The answer which claimed that Muslims worship Allah, Jews worship Y-H-V-H, and Christians worship Jesus, is in my view incorrect.
The root word of Allah — “the G-d” — is directly cognate (in a sister Semitic language) to the Hebrew word “el,” (אל ), meaning “god” in the generic sense as referring to any pagan deity, and, in Judaism, Y-H-V-H is not a separate deity but merely the hidden name of the one true G-d (despite the theories of modern, mostly Protestant Christian, “critical Bible scholars” to the contrary).

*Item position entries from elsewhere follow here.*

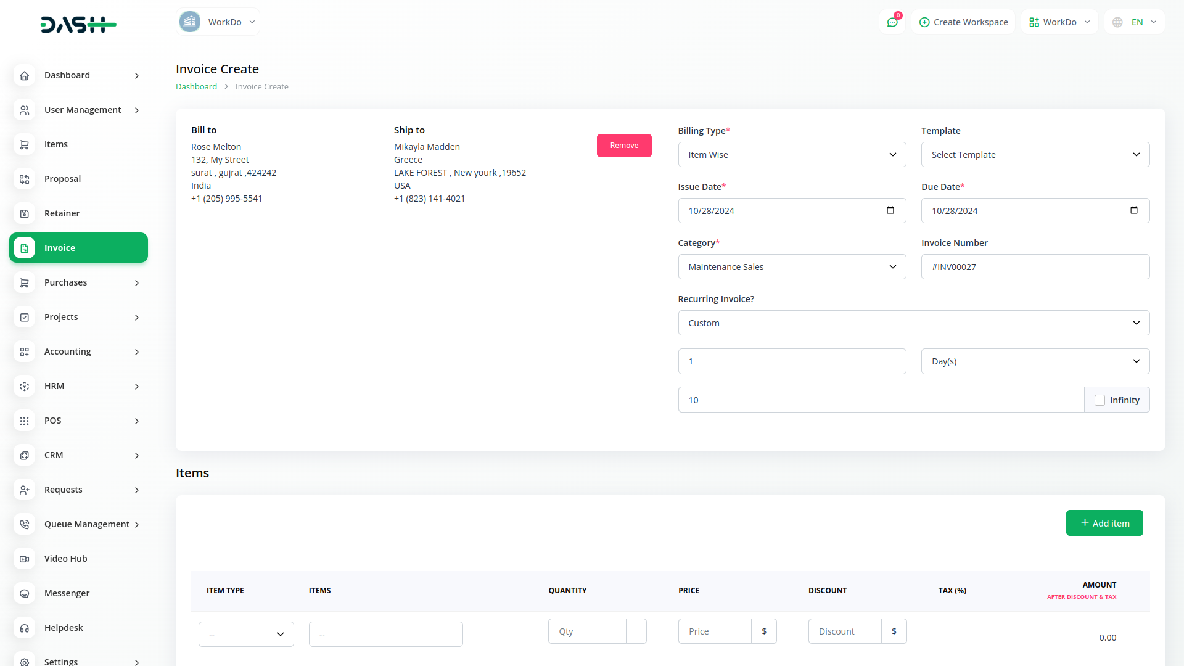Open the Select Template dropdown
1184x666 pixels.
tap(1035, 155)
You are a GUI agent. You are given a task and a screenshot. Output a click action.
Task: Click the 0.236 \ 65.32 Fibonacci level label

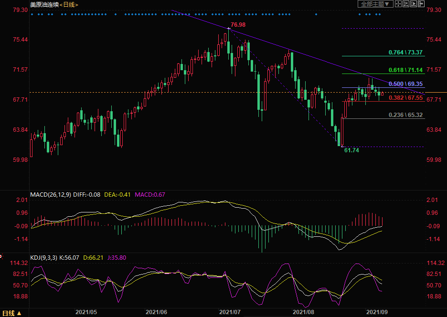(x=405, y=115)
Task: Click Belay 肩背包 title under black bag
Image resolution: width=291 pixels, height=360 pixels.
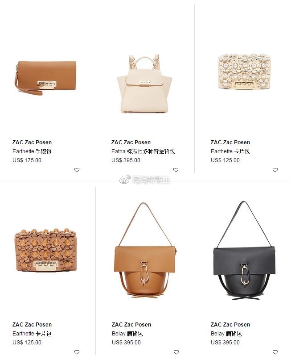Action: click(226, 333)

And, while (Trinitarian) Christians also worship Jesus, based upon their belief that he is the indivisible son of the one true G-d in a mysterious Trinity that is one entity with 3 personae, the Father, the Son, and the Holy Spirit, the “God the Father” whom Christians worship is exactly the same deity as the Muslim Allah and the Jewish Y-H-V-H. (But don’t ask me to explain the concept of the trinity — it never made any sense to me, so I’ll leave that to the Trinitarian Christians to explain.) There are some Christian sects who de-emphasize or deny entirely the divinity of Jesus and treat him merely as a prophet or philosopher, not a deity (Unitarians, for instance).